Une autre chose me préoccupait : Namgar semblait avoir disparu. Je demandai à Spendiar de ses nouvelles. Je notai un léger sourire narquois sur son visage lorsqu’il me répondit : « – Namgar s'est retiré dans une grotte après la bataille. Il semble qu'il ait besoin de temps pour réfléchir. »
Au sol, le sable formait un lit doux, parsemé çà et là de vieilles pierres sculptées, vestiges de civilisations lointaines.

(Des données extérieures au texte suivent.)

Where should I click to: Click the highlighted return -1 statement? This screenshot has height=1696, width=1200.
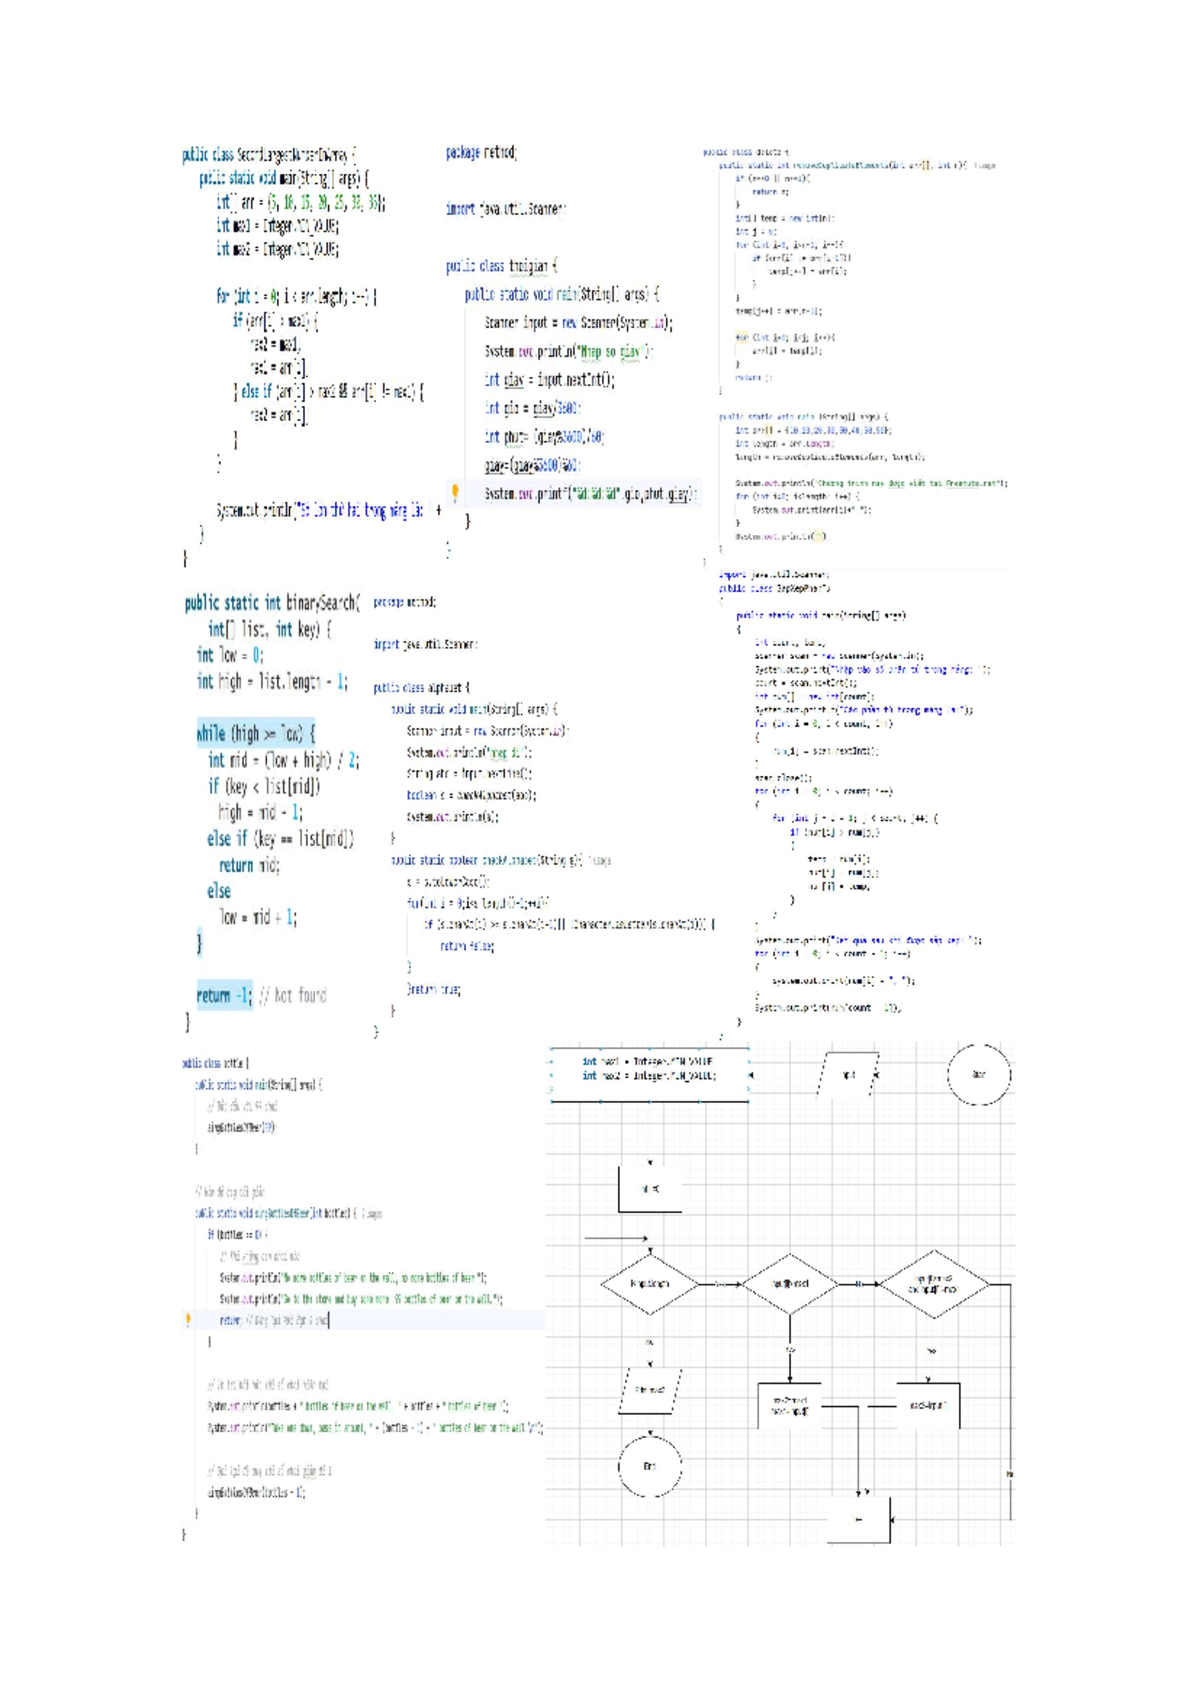224,995
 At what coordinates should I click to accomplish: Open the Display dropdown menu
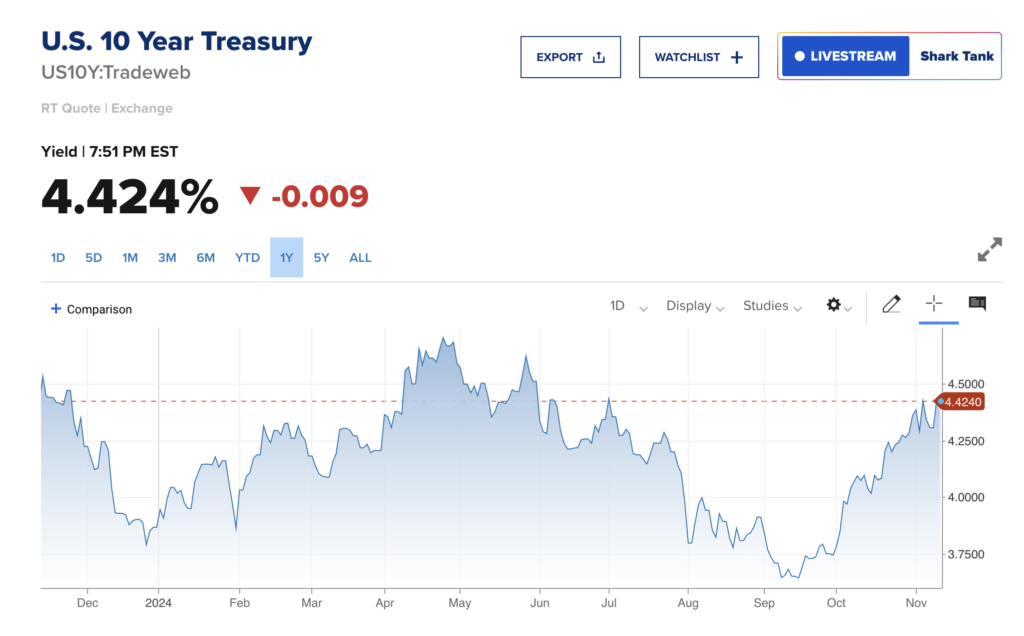[x=695, y=306]
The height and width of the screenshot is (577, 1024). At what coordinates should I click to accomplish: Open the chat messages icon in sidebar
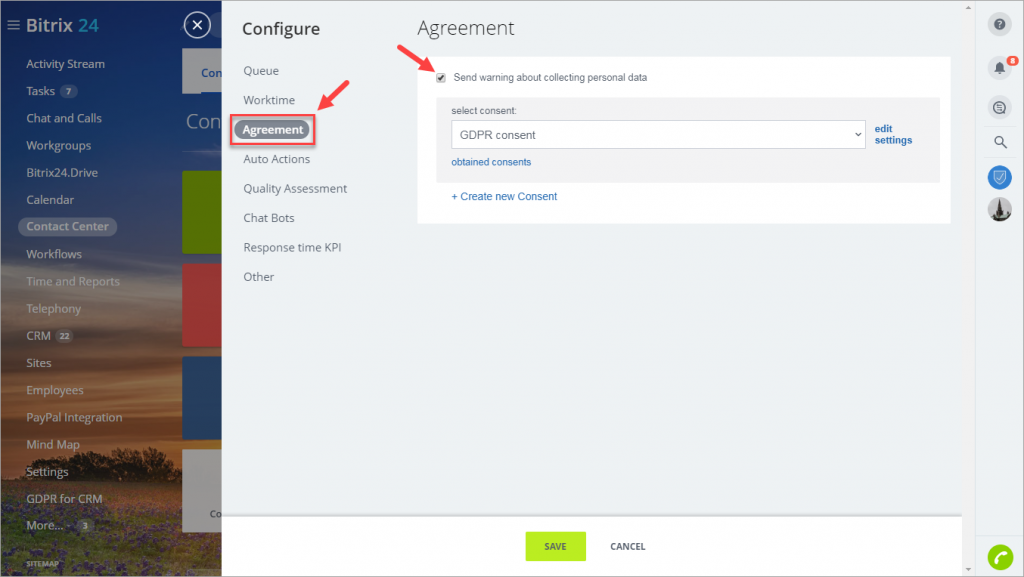click(x=999, y=108)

Intrigué je le pressai d'en dire plus : « – Namgar a choisi de s'isoler, cherchant la quiétude loin de l'agitation de la vallée,» expliqua Spendiar. Il s’est réfugié dans une grande grotte située à quelques mètres des Bouddhas géants. La grotte portait le nom de grotte Qoul-i-Akram. » Ajouta Spendiar.
Je décidai de reporter mon départ pour le Panchir au lendemain, je voulais d'abord m’entretenir avec Namgar. En me dirigeant vers la grotte, j’aperçus des falaises, criblées d'une trentaine d'ouvertures s'échelonnant sur plusieurs niveaux et menant à un réseau complexe de cavités. Au sol, le sable formait un lit doux, parsemé çà et là de vieilles pierres sculptées, vestiges de civilisations lointaines.
Au pied de la falaise, j'identifiai aisément la Qoul-i-Akram, reconnaissable à sa grande ouverture oblongue. Je commençai alors l'ascension de la vingtaine de mètres menant à son entrée, perchée en hauteur. Cette ouverture, sculptée directement dans la falaise, offrait une vue vertigineuse sur le vide en contrebas, à seulement quelques mètres des imposants Bouddhas de Bamiyan.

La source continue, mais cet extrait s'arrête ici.